During a meeting with a group of unemployed registered nurses who recently graduated, Venaani on Friday said he would table a motion on Tuesday to discuss their plight.
New Era reported in April that the budget cut of 6.10 percent for the Ministry of Health and Social Services for 2018/19 has negatively impacted the job prospects of over 343 nurses who were awaiting employment.
This, after health minister Bernard Haufiku confirmed in parliament that no new intakes are planned for the financial year. Haufiku said at the time that vacancies for nurses exist in his ministry, but there was no money to remunerate them.
About 169 recently graduated registered nurses from academic institutions and 174 registered nurses trained under the health ministry’s Project 2013, in response to a recommendation of the Presidential Commission, will not find government employment this financial year.
“You have knocked on the right door. From now, your case is not only your case as graduates. It has entered a national terrain. This issue of graduates without jobs will be a national debate by next (this) week,” Venaani told the graduates.
He also said that the party reached out to other unemployed graduates to hear their plight. Venaani spoke firmly against what he termed “missed priorities in this country”.

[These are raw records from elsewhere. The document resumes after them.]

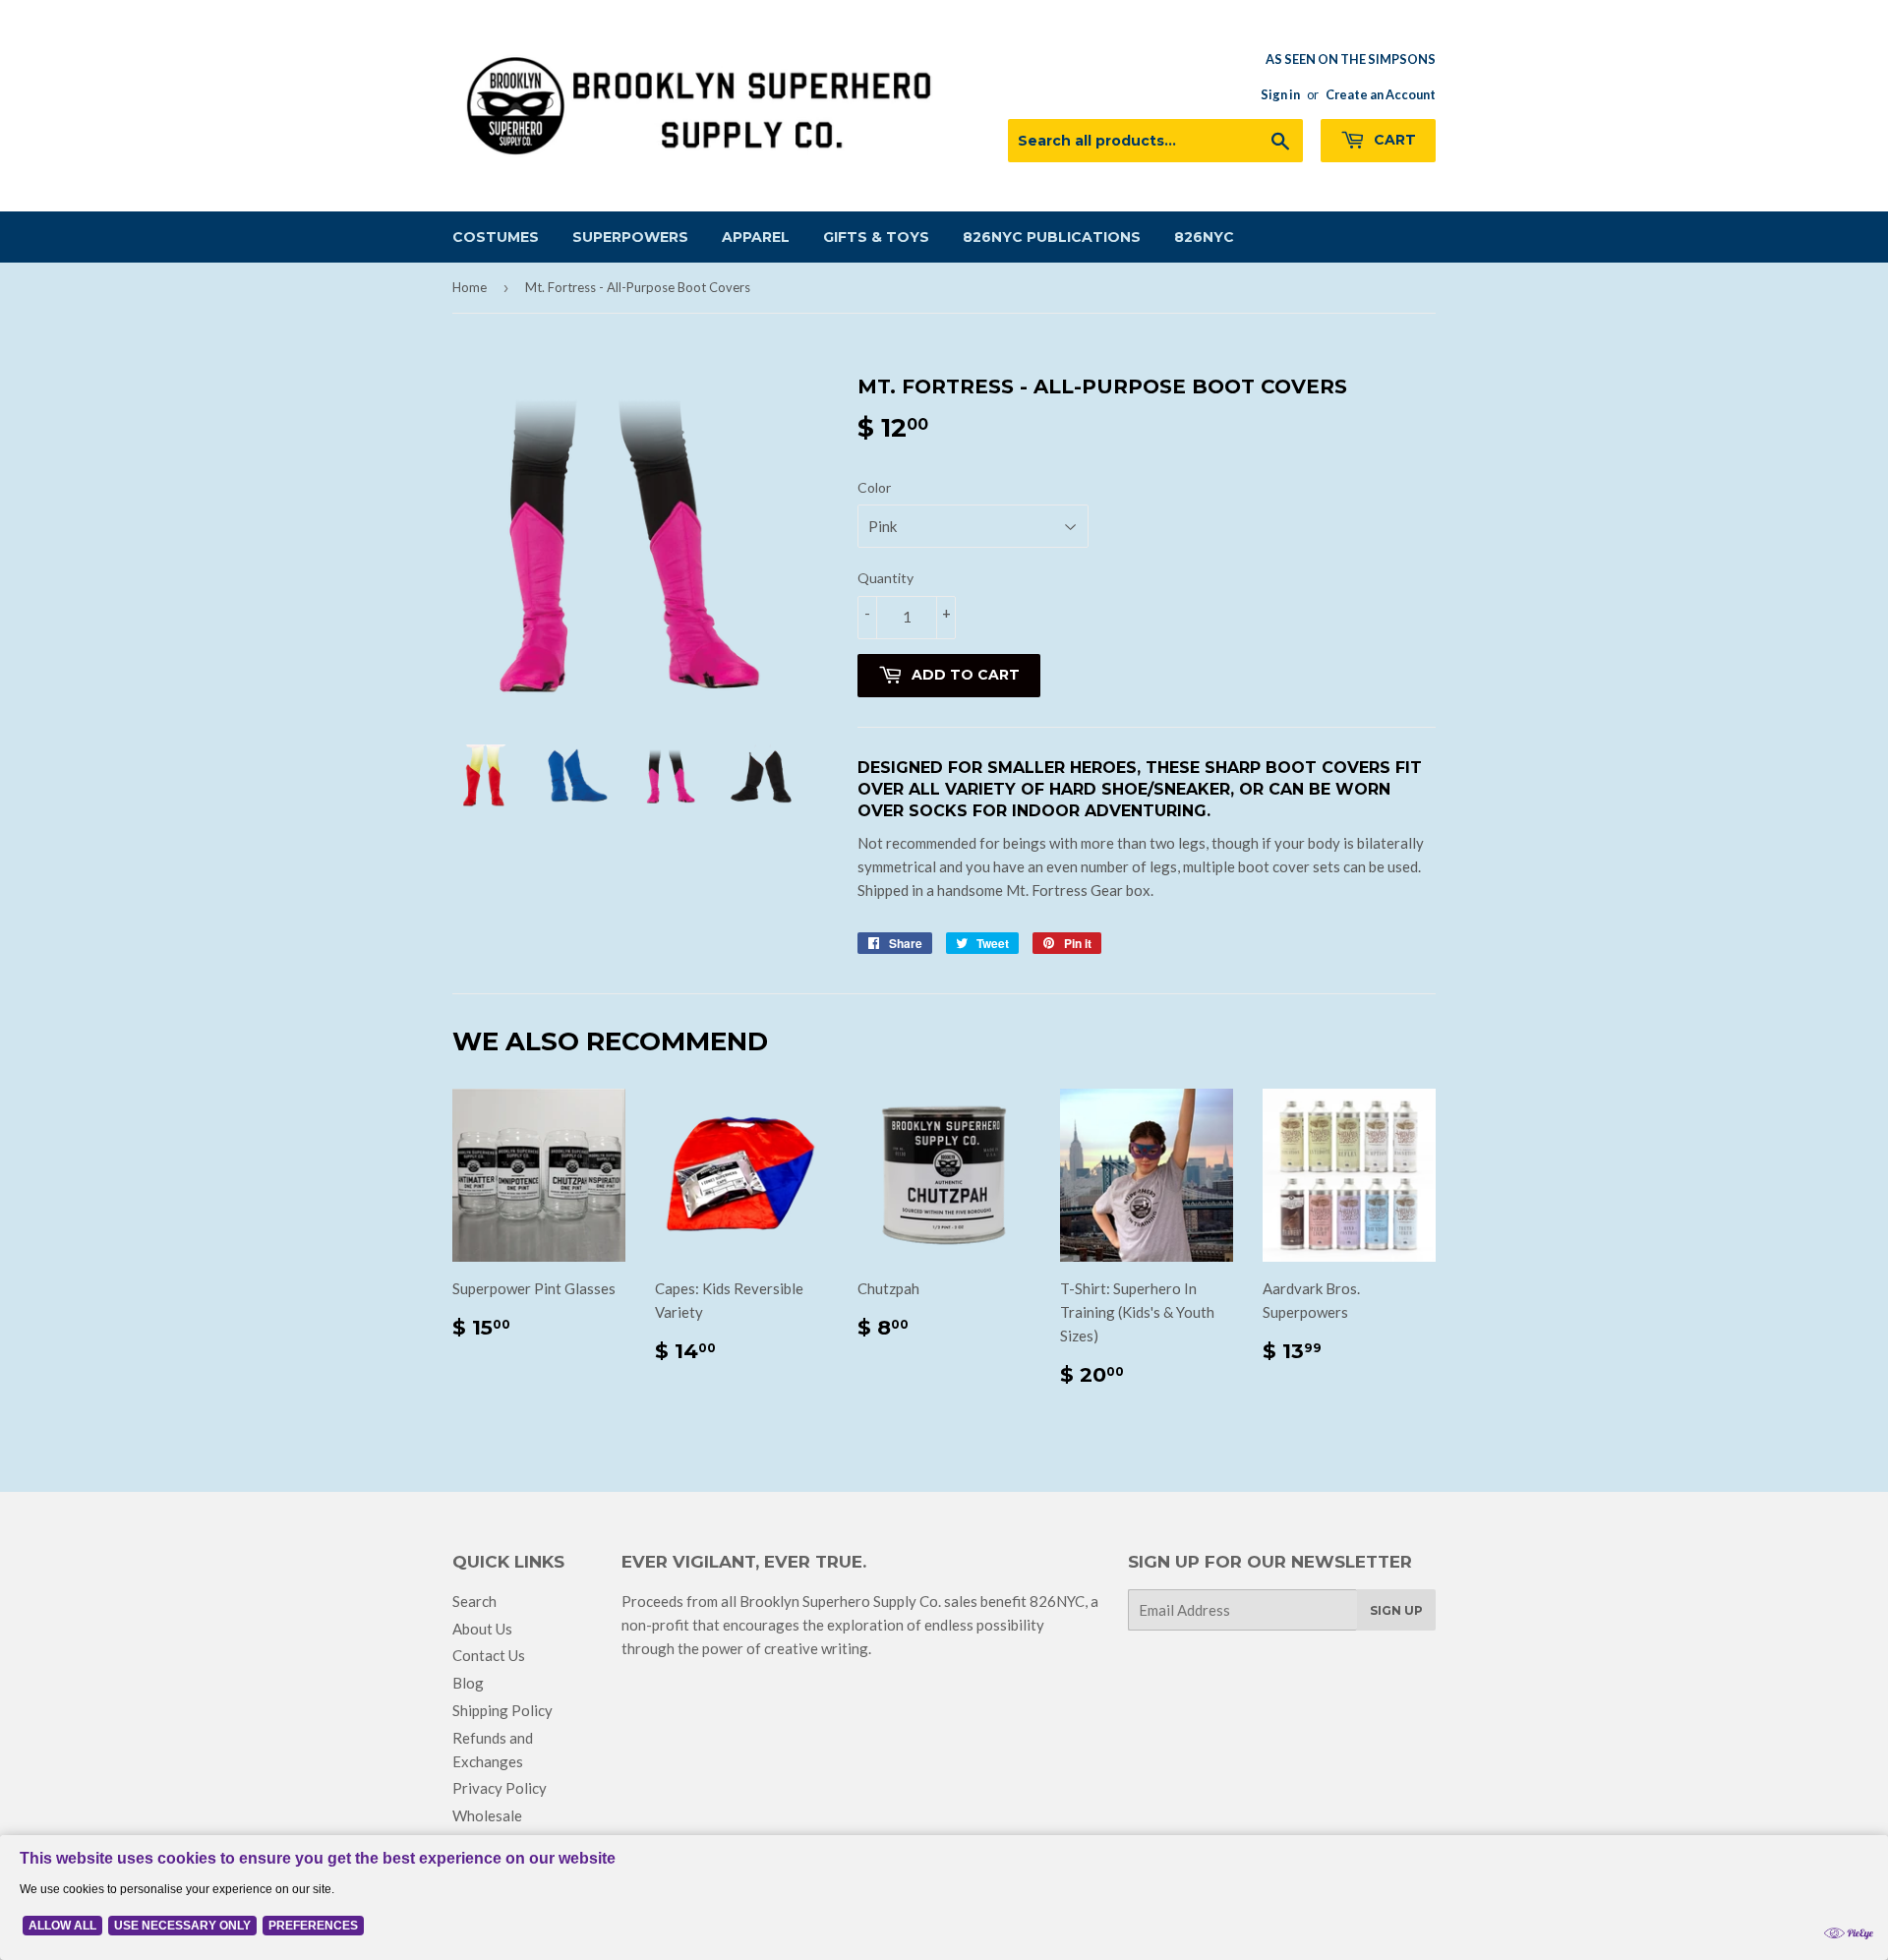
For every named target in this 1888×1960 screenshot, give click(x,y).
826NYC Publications (1052, 237)
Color (874, 487)
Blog (468, 1683)
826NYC (1204, 237)
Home (469, 287)
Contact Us (488, 1655)
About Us (482, 1628)
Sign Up (1396, 1610)
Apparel (756, 237)
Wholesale (487, 1815)
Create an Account (1381, 94)
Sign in (1280, 94)
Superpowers (630, 237)
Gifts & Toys (876, 237)
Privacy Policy (499, 1788)
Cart (1393, 139)
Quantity (885, 577)
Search (474, 1601)
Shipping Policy (502, 1710)
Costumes (495, 237)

The PDM president said he is disturbed at the huge salaries that boards of directors rake in by sitting in meetings while many graduates roam the streets because there is no work.
“There is one thing that makes me angry in this country, such as when you are hearing that directors of Namdia are getting N$99,000 per one meeting. This person has a fulltime job as a CEO, running their own private life, but to manage a parastatal they are charging this country N$600,000 (N$594,000) for sitting for six meetings, which are two hours each and that is allowed,” remarked Venaani.
He said that the N$594,000 that goes to one board of directors for sitting in six meetings is enough to employ at least nine nurses.
“It’s a question of priority,” he said.
He also called on the private sector to employ unemployed graduates as part of their social responsibility.
“We have a robust private sector in this country. If you need a nurse take one of these young people so that we give them in-service training to gain experience. You are asked to have ten years of experience but you are never given an opportunity to gain experience,” remarked Venaani.